On ne voit pas pourquoi le président s’entête à vouloir rester, alors qu’il a fait lui-même le constat qu’il fallait faire évoluer le système politique et entendre les revendications populaires.
"Pour entrer dans un processus de démocratisation, il faut beaucoup plus. Il faut à la fois le retrait du président actuel mais aussi des garanties sur un processus politique qui ne sera pas remis en cause. Il faut enfin que les Algériens restent mobilisés, mais ça, je pense que c’est déjà acquis. Pour paraphraser Churchill, ça n’est que le début d’un processus."
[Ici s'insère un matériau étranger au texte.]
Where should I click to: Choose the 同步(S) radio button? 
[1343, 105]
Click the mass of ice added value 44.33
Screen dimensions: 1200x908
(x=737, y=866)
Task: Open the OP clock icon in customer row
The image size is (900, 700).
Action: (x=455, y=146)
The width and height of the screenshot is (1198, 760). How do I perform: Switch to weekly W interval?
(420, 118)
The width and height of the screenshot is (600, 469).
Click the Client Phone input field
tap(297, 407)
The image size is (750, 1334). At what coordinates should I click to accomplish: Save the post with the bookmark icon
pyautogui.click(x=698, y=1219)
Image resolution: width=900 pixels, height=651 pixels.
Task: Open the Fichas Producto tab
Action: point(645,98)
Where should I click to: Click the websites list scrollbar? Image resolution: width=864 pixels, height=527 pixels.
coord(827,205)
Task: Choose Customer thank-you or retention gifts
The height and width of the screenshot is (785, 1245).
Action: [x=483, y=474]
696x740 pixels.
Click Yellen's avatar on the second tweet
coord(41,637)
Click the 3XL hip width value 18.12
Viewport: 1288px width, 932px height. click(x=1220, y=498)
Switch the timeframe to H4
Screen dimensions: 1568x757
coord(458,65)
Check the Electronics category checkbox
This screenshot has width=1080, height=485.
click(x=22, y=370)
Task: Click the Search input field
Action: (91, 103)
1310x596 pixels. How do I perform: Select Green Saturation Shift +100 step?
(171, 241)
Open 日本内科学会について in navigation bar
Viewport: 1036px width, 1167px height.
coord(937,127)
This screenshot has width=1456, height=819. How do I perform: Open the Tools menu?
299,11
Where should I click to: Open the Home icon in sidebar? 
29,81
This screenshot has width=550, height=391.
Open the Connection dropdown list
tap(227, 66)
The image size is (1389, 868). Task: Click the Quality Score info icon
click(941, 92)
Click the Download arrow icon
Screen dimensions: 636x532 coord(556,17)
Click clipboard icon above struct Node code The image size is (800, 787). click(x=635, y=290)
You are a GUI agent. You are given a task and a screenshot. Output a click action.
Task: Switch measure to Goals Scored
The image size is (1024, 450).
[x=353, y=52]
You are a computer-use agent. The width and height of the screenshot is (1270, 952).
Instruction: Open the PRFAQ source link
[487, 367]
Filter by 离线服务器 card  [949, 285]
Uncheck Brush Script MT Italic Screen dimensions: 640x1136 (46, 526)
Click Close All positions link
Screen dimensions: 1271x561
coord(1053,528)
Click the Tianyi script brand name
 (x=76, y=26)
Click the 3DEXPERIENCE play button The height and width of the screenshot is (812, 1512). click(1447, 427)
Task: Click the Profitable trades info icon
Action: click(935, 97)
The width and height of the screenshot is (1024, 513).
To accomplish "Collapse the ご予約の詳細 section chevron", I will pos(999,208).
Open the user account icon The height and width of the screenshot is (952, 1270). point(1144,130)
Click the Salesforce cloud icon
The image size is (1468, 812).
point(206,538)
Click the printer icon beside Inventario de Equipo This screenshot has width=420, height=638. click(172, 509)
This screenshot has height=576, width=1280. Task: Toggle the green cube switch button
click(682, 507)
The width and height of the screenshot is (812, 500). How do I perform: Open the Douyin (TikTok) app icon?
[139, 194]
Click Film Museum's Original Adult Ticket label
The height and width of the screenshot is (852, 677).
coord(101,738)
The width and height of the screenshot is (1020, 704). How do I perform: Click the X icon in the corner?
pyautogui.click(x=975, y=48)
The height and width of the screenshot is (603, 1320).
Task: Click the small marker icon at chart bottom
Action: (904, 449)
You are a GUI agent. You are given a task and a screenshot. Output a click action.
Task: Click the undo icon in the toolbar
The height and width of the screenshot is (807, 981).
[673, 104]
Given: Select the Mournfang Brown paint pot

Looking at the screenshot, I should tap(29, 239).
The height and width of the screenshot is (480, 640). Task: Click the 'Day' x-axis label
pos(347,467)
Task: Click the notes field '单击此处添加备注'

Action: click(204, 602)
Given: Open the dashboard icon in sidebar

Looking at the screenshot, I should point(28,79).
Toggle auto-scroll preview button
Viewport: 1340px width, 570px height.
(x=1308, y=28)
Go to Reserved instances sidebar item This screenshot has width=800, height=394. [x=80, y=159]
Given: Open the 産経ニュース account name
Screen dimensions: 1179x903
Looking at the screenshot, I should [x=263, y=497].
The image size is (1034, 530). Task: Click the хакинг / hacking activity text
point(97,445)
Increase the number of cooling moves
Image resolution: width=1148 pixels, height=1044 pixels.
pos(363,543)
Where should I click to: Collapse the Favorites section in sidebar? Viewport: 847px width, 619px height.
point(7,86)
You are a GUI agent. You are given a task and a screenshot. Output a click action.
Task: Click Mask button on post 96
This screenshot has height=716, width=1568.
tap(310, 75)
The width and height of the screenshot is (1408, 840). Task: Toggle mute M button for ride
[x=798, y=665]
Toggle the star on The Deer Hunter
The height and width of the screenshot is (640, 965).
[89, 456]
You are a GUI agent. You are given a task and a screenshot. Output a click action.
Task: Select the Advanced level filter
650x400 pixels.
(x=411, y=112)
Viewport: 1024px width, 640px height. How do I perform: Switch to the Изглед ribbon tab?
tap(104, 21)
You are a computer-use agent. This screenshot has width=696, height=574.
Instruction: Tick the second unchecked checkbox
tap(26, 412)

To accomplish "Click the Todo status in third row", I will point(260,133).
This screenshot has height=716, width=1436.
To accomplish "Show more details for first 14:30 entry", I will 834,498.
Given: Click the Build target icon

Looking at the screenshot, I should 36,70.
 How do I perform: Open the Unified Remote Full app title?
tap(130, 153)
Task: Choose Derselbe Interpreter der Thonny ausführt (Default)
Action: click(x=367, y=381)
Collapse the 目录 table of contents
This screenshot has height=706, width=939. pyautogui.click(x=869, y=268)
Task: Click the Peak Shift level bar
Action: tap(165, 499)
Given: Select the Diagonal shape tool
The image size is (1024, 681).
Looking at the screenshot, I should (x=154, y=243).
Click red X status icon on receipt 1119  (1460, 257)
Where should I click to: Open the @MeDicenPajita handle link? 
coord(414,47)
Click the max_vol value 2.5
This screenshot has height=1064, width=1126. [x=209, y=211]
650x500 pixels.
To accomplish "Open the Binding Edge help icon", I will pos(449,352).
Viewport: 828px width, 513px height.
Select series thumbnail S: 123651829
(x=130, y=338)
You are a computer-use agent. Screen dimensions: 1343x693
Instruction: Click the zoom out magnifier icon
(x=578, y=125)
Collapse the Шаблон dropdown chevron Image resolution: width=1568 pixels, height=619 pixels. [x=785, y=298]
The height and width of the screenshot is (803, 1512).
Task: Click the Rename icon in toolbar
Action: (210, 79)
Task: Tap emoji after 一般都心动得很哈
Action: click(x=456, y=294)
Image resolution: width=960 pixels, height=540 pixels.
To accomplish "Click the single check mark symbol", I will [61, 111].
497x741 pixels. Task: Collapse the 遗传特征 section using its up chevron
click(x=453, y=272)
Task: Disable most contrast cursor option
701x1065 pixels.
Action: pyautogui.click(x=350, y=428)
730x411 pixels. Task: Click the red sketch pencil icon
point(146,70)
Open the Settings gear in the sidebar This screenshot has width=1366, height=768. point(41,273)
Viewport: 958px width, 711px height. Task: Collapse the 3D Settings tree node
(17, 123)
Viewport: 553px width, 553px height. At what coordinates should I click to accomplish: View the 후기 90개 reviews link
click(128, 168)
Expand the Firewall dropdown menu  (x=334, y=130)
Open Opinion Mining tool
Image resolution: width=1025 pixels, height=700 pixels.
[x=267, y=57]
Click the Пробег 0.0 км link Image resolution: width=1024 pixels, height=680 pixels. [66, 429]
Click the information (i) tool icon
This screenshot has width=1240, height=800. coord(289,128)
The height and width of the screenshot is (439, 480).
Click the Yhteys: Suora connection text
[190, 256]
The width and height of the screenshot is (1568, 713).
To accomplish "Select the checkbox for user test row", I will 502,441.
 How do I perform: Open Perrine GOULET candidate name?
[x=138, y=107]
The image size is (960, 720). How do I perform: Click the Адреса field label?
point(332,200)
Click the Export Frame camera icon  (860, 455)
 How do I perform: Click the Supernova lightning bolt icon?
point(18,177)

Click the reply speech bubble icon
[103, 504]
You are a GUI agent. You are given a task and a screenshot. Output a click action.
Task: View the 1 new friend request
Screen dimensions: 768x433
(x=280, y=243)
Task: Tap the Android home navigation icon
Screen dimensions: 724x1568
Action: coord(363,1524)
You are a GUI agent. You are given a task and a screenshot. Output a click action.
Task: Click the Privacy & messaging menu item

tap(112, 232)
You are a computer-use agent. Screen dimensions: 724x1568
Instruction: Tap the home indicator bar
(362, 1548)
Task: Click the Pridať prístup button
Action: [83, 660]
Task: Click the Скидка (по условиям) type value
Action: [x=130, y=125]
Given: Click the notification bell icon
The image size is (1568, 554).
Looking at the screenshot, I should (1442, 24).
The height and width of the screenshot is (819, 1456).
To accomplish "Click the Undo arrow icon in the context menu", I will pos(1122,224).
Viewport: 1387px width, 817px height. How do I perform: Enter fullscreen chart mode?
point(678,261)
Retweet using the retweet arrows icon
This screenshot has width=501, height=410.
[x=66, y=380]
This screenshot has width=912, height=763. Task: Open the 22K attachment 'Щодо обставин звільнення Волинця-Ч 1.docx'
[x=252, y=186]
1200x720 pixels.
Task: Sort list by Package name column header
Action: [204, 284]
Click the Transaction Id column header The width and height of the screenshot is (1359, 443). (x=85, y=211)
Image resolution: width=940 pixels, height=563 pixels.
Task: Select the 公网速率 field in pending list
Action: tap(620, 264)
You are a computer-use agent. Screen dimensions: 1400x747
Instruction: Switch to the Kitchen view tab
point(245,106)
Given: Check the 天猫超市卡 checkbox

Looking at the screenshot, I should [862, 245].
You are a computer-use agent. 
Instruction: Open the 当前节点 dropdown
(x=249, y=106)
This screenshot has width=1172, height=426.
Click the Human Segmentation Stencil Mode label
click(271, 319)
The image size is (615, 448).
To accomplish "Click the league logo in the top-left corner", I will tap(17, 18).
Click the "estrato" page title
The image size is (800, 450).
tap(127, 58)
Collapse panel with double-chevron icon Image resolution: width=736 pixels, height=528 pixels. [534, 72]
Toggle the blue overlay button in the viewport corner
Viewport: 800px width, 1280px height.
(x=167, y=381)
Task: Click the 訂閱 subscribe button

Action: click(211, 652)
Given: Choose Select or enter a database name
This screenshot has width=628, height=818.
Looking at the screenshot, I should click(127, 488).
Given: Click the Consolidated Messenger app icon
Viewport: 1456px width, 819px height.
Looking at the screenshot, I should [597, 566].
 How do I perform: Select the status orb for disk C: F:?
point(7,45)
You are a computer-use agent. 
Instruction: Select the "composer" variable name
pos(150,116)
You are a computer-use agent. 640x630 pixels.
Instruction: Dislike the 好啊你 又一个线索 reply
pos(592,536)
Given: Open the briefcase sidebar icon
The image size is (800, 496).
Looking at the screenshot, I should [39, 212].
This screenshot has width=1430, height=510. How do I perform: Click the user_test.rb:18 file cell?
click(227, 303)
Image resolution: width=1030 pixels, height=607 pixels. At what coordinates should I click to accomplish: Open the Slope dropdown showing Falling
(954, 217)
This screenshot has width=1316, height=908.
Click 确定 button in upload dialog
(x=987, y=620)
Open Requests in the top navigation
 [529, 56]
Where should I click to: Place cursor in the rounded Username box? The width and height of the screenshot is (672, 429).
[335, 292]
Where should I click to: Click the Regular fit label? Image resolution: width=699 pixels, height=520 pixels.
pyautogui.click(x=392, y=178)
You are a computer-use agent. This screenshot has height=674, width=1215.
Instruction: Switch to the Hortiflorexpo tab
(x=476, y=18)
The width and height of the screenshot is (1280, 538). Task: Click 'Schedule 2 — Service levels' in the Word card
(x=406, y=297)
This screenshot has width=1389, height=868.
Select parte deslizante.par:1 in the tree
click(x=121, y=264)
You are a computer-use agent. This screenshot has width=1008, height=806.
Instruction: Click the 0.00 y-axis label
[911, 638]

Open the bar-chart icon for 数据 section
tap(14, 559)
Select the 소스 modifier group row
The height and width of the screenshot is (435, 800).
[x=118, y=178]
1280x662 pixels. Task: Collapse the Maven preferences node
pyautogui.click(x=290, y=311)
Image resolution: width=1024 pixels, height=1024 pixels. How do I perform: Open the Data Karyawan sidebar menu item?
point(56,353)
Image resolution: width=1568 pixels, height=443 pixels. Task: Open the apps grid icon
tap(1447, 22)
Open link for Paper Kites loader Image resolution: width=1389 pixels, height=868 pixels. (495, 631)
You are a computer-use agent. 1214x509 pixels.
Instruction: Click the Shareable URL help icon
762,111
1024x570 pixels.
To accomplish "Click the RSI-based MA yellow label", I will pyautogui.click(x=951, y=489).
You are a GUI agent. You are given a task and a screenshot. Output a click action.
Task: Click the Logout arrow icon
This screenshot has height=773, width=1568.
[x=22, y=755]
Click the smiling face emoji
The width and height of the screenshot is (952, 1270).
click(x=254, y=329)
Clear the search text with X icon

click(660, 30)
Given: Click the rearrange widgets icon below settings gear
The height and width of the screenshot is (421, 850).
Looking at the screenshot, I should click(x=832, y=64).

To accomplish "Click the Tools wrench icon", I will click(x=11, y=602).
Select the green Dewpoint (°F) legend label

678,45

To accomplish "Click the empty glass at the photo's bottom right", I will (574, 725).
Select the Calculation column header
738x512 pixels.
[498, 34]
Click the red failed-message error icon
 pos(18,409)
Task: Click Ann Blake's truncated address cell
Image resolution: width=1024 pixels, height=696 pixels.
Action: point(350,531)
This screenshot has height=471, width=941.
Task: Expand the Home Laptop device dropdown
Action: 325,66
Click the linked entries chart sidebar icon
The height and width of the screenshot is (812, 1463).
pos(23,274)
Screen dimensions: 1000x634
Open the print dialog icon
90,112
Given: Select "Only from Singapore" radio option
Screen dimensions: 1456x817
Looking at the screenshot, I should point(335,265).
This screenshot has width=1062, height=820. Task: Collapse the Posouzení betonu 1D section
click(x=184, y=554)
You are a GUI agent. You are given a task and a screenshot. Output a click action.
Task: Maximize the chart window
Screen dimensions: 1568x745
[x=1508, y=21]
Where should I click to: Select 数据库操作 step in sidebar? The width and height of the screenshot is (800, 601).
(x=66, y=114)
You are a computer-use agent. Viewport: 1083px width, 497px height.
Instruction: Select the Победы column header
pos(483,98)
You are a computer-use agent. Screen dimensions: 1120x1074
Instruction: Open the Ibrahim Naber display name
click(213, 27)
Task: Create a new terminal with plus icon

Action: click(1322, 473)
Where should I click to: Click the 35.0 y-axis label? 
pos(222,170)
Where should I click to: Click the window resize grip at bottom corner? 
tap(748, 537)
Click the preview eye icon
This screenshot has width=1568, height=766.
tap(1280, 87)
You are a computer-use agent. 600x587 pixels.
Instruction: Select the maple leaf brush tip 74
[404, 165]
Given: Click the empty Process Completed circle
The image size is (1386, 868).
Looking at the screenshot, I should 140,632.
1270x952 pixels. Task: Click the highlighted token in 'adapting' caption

Yacine Babouch, journaliste au quotidien en ligne TSA
"L’inquiétude immédiate au sein du peuple algérien, c’est d’abord de voir cette révolution en gestation lui être confisquée. De voir les concessions effectuées par le président suffire à calmer le mouvement. Car au sein du système, la situation est floue. Principal indicateur de ce flou au sein du pouvoir, il lui a fallu attendre d’être cantonné aux derniers retranchements pour tenter d’amorcer une transition. Or le président Bouteflika n’est pas malade depuis hier, il est malade depuis 2013. Ça fait six ans."
Le fait que le pouvoir n’ait pas réussi à trouver une solution pendant six ans montre que cette idée de "conférence nationale de consensus" est peut-être, pour le président, un moyen de s’activer pour placer quelqu’un.
"Parce que si ça n’est pas le président et les siens qui décident, c’est la mort qui décidera pour eux. Bouteflika est mortel, comme nous tous."
Azzedine Medahi, étudiant présent à chaque manifestation
"La mobilisation doit rester active, parce que la mobilisation du peuple ne portait pas seulement contre la personne d’Abdelaziz Bouteflika. Elle était dirigée contre tout un système, tout un régime. En Algérie, le combat continue."
Cette première étape a été franchie grâce à la conscience du peuple algérien, à son pacifisme et à sa maturité politique.
"La lettre du président, bien qu’insuffisante, est un premier pas vers la demande du peuple. A l’heure actuelle, il faut étudier la proposition et sa faisabilité. Mais l’absence de confiance envers ce gouvernement laisse à penser que cette série d’annonces sera mal accueillie."
Omar Belhouchet, directeur du quotidien El Watan
Fondateur d'El Watan, le principal quotidien francophone algérien, le journaliste Omar Belhouchet était l'invité de notre journal de 12h30 de ce 13 mars. Pour le lauréat de la Plume d'or de la liberté en 1994, "Nous vivons un moment de révolte exceptionnel. Jusqu'à maintenant, l'espace public était contrôlé par les pouvoirs publics, par les tenants du pouvoir. Les Algériens vivent la proposition d'un cinquième mandat comme une humiliation pour un pays de jeunes. Le peuple dit non à ce pouvoir basé sur la corruption, la prédation. Un pouvoir où l'on enferme les jeunes, géré par une caste, une gérontocratie. L'ensemble des hauts responsables du pays ont autour de 75, 80, 85 ans. Les chefs militaires ou civils. Il est très important de dire que la peur s'en va."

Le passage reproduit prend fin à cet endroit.